Quick, what song do you think of when I say Aretha Franklin?  You think of "Respect" because that is her signature song and also because I used the song title as the header.  But yeah, "Respect," not "Freeway Of Love."  However, lemme tell you about a fellow named Otis Redding.

Otis Redding's Wikipedia page is full of fascinating material, but basically it comes down to Redding being an intense man of music.  Not only was he a prolific songwriter, his live shows were soul-tastic.  You know him for "Dock of the Bay" (which became his only #1 song, and only after he died in a plane crash, because the universe hated Otis Redding), but he also penned and recorded a funky little ditty in 1965 called "Respect."  That song went to #4 on the R&B Singles chart and up to #35 on the plain old white people music chart.  In 1967 the song was presented to Aretha Franklin (with tweaked lyrics) and she recorded the "Respect" you know and love today.

Is is ironic, then, that Otis gets no "respect" for writing a song called "Respect"?

I once listened to a recorded live performance of Otis Redding performing "Respect."  With an audible shrug he talked about how Aretha had taken the song from him, and that he, in this very performance, was going to take it back.  And then he commenced to sing the holy living soul-funkin' crap out of "Respect."  But he could never really take the song back because Aretha had turned it from a juicy soulful romp into a palpable soul-pop nugget.  And nothing is more delicious than soul-pop nuggets.


"House of the Rising Sun"
This is one of the most popular songs from the 1960s.  You know it.  I know it.  And we both sound awful when we try to sing along.  But you've probably gathered at this point that The Animals were not the first to record it.

You can find "House of the Rising Sun" on Bob Dylan's self-titled 1962 debut album.  It's all mournful and warbly and folky, and with good reason because Dylan's version was heavily influenced by New York folk legend Dave Van Ronk.  Here is a clip from the excellent documentary No Direction Home regarding the song.

Though Van Ronk's version would not appear on a record until 1964, he had been performing his arrangement of the song for years.  And guess what?  Though Van Ronk arranged the song into the familiar tune we know today, he wasn't the one who originally wrote it.  In fact, nobody knows for sure where "House of the Rising Sun" came from because it is OLD.  Van Ronk picked it up from somebody in the 1950s, who had picked it up from a Kentucky girl on a 1930s field recording, who had learned it from God knows where, and so on and so on until one day somebody discovers the lyrics on the other side of the Rosetta Stone.


"Turn!
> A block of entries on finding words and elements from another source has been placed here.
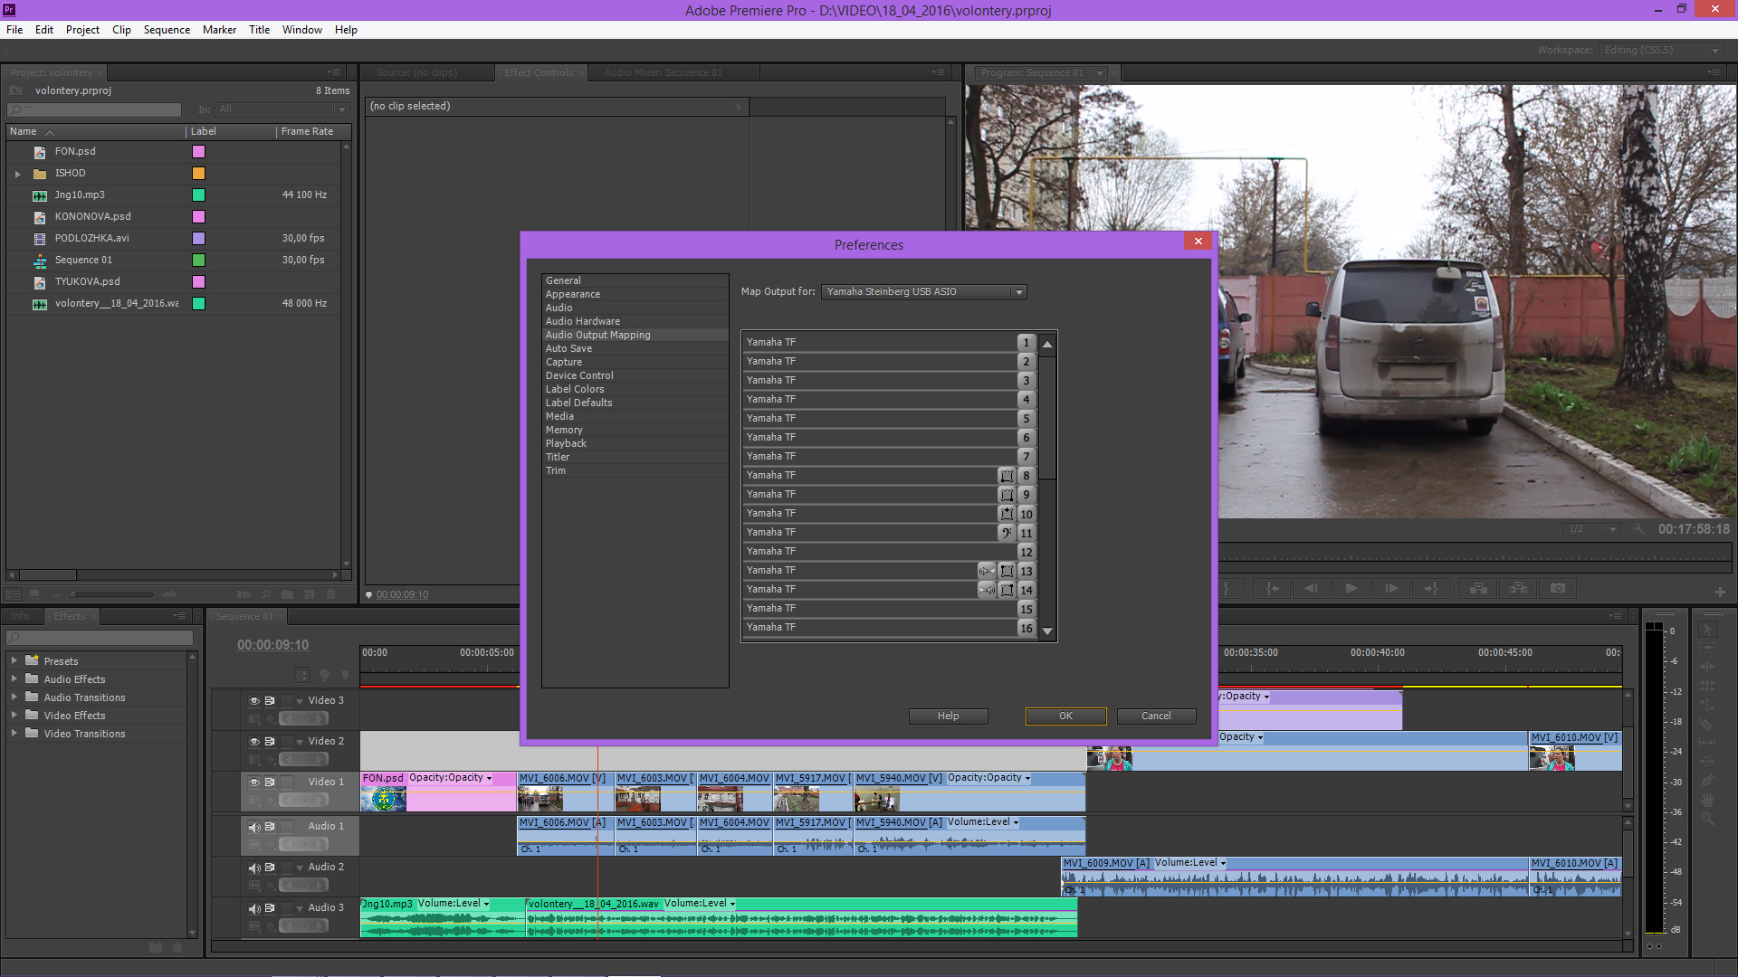Expand the Video Transitions effects folder
This screenshot has width=1738, height=977.
tap(14, 734)
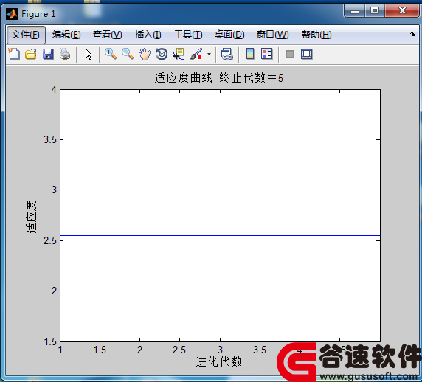Select the Edit Plot arrow tool
422x382 pixels.
89,55
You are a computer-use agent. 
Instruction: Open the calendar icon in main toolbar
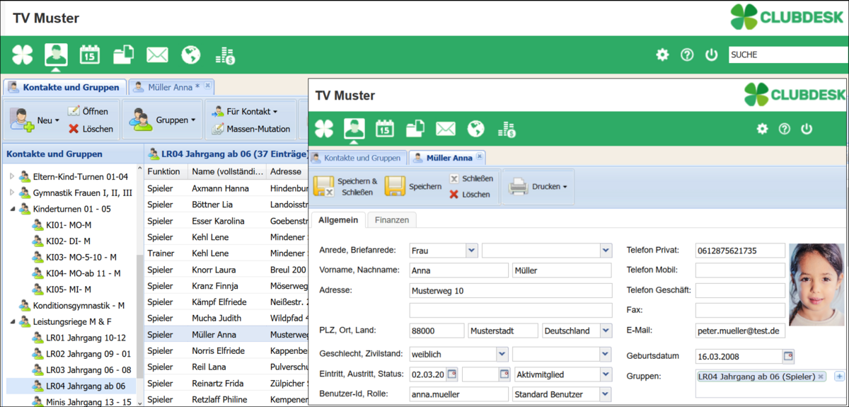tap(90, 55)
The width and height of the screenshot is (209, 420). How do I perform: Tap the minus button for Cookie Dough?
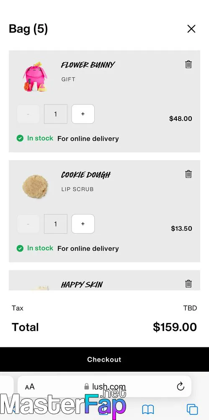point(28,224)
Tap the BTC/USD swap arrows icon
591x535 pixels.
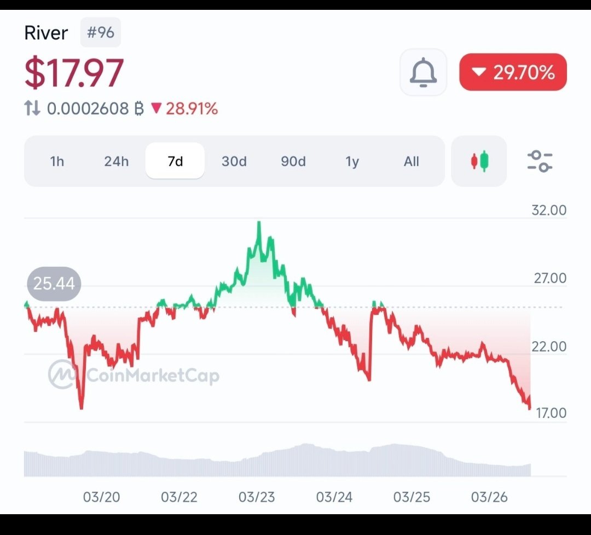(32, 108)
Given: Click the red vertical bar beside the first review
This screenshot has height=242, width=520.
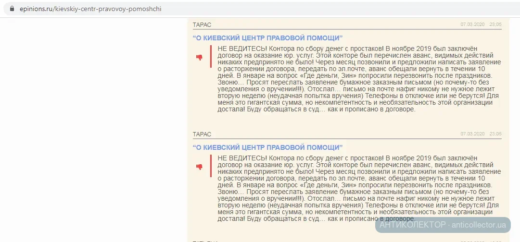Looking at the screenshot, I should tap(211, 57).
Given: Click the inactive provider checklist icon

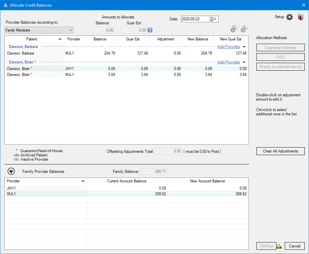Looking at the screenshot, I should pyautogui.click(x=234, y=29).
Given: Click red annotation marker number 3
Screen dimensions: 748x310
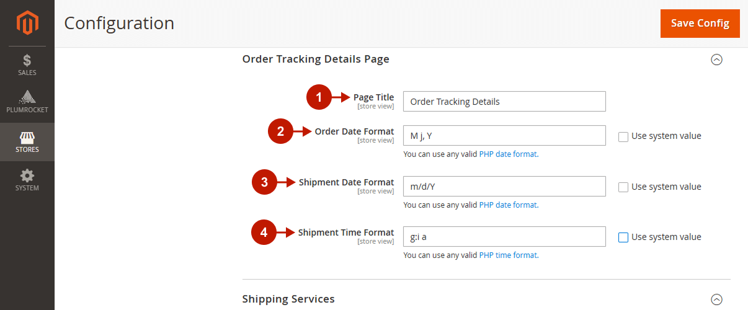Looking at the screenshot, I should pyautogui.click(x=264, y=182).
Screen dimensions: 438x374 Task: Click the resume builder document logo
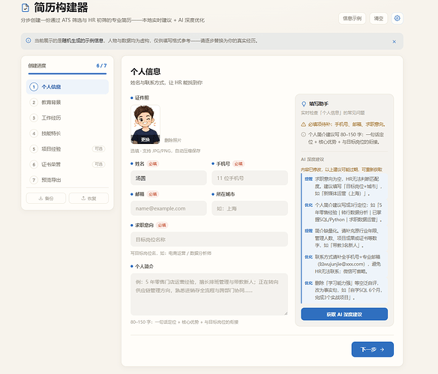(x=26, y=7)
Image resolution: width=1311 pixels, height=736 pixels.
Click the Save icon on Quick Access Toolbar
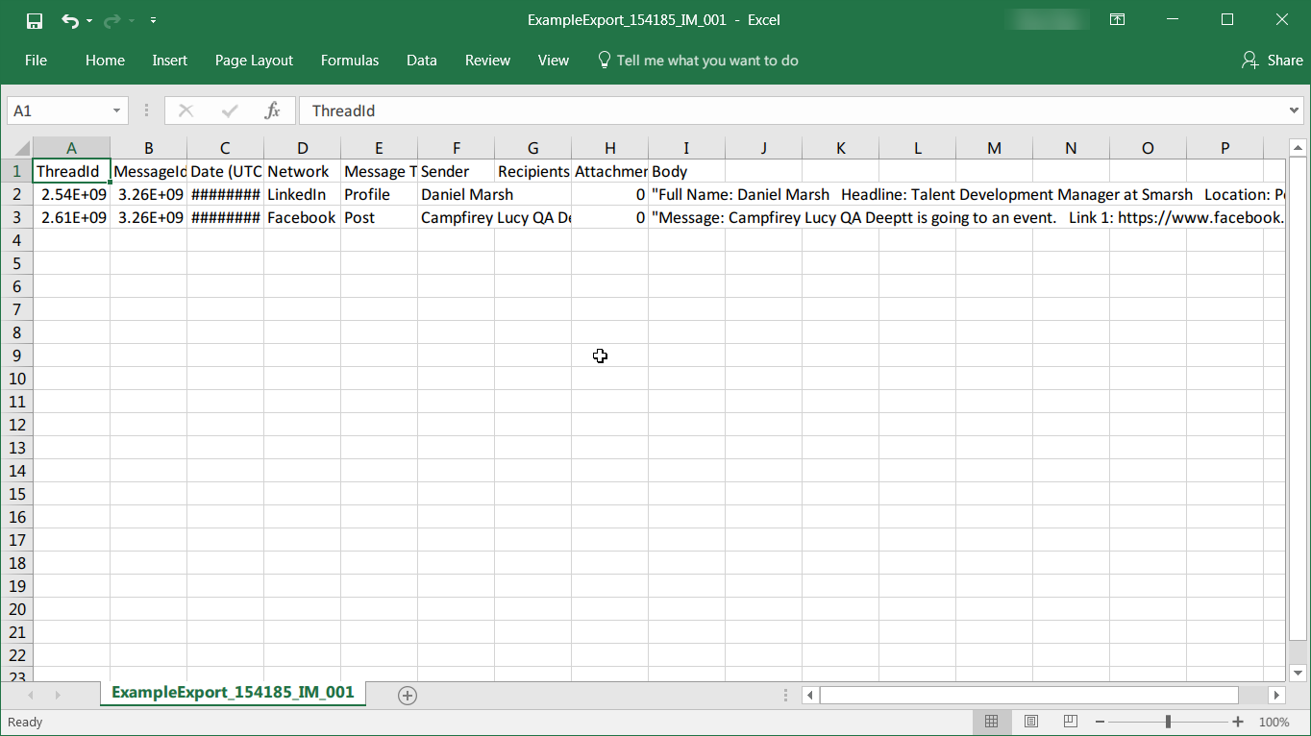coord(34,19)
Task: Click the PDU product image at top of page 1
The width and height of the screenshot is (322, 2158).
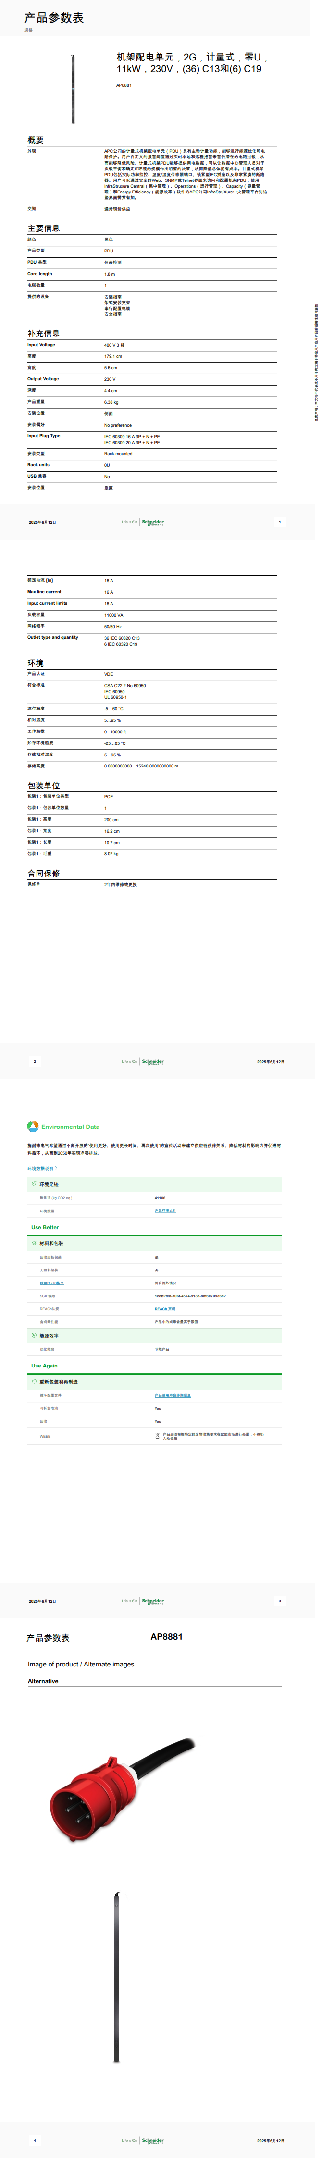Action: point(73,89)
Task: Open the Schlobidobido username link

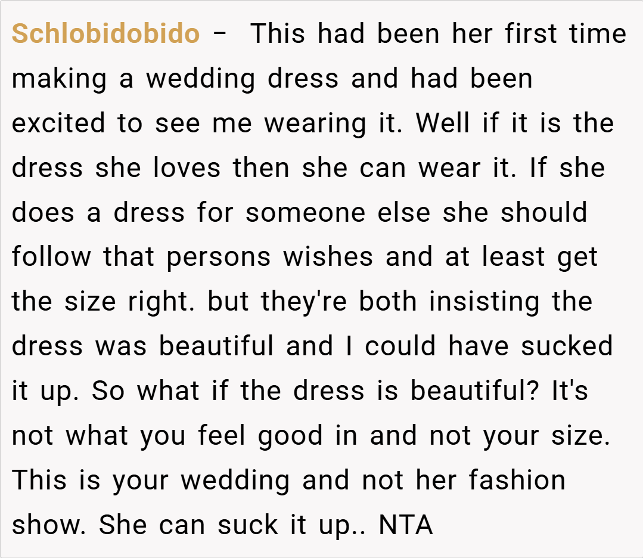Action: (105, 34)
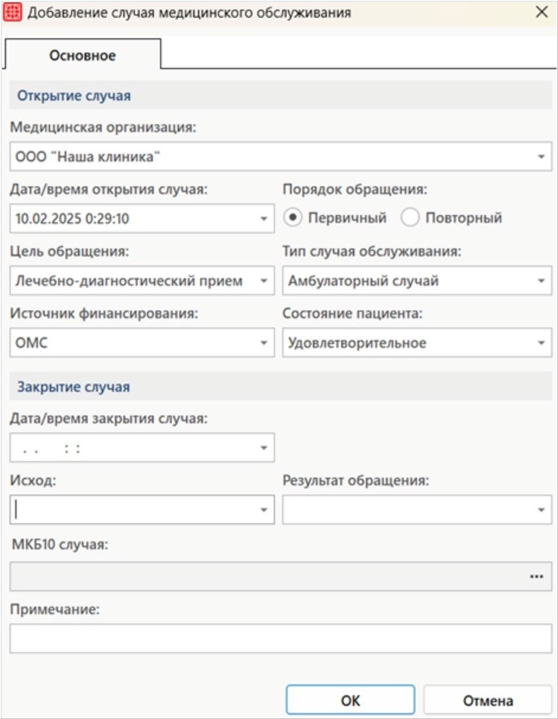Open the case opening date/time picker

click(x=264, y=218)
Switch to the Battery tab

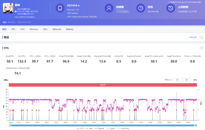(70, 29)
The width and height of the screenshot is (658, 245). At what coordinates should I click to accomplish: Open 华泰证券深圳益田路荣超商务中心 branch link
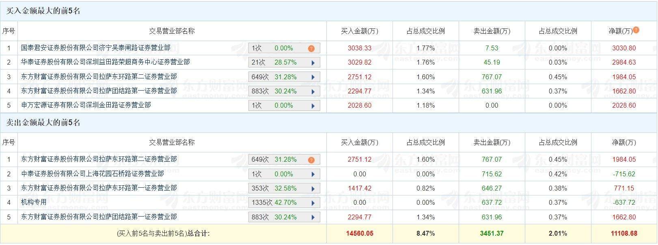click(106, 62)

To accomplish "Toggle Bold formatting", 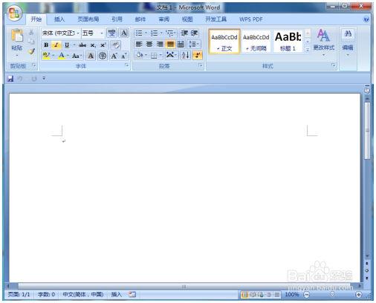I will pos(46,45).
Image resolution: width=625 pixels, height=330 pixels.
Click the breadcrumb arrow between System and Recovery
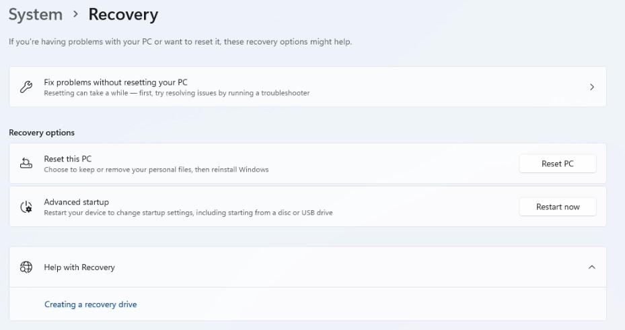click(75, 14)
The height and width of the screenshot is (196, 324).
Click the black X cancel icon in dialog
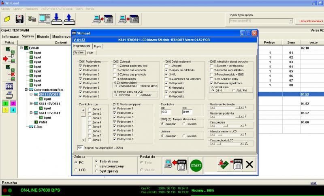[249, 164]
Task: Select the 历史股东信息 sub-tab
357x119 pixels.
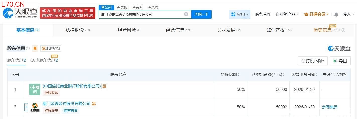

Turn! Turn!"

The Byrds were folk-rock staples in the late 1960s, pumping out hit after hit that were really actually electric-guitar'd Bob Dylan covers.  I'm not even joking.  In 1965, after recording and releasing two consecutive Dylan-cover singles, the band instead turned to a Pete Seeger song.  "Turn! Turn! Turn!" was something Seeger had arranged in 1959 and was recorded by a few other folkies in the following years.  A group called the Limelighters recorded the song in 1962 and left quite an impression with the band's back-up guitarist, a fellow named Roger McGuinn.  McGuinn would rearrange the song for Judy Collins in 1963, and then again for himself and his own band, The Byrds, in 1965.

But where had Pete Seeger glommed those lyrics?  If you were good at Bible Quiz you would know the answer already.  Turn with us, in your King James Bible, to Ecclesiastes Chapter 3, starting from verse 1.  Read until you get to the words "worketh" and "laboureth" because those aren't in the song.  Nobody is one-hundred percent sure who wrote the book of Ecclesiastes, but there's a pretty good chance it was King Solomon.  I don't know if he gets royalties or not.